Look through the records below for the line with "Where should I". Return that line and each one after it up to and including the line with "Open the stadium", exactly.

####################

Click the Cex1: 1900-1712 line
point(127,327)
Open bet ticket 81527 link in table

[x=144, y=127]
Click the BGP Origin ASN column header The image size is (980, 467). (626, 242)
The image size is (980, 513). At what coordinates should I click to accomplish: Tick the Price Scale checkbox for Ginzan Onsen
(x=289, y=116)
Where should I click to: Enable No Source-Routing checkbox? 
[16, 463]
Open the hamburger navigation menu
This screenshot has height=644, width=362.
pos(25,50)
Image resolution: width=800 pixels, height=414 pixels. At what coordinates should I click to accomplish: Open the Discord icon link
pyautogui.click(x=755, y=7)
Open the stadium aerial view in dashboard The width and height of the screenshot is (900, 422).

####################

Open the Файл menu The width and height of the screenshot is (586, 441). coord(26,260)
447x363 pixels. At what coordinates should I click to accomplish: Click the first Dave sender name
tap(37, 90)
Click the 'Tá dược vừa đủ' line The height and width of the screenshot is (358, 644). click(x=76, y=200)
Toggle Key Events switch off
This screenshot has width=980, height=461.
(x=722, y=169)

####################

> _Reply to the exercise_
Where should I click to: Enable No Source-Routing checkbox? 
[16, 463]
Open the hamburger navigation menu
This screenshot has height=644, width=362.
pos(25,50)
Image resolution: width=800 pixels, height=414 pixels. At what coordinates should I click to accomplish: Open the Discord icon link
pyautogui.click(x=755, y=7)
Open the stadium aerial view in dashboard The width and height of the screenshot is (900, 422).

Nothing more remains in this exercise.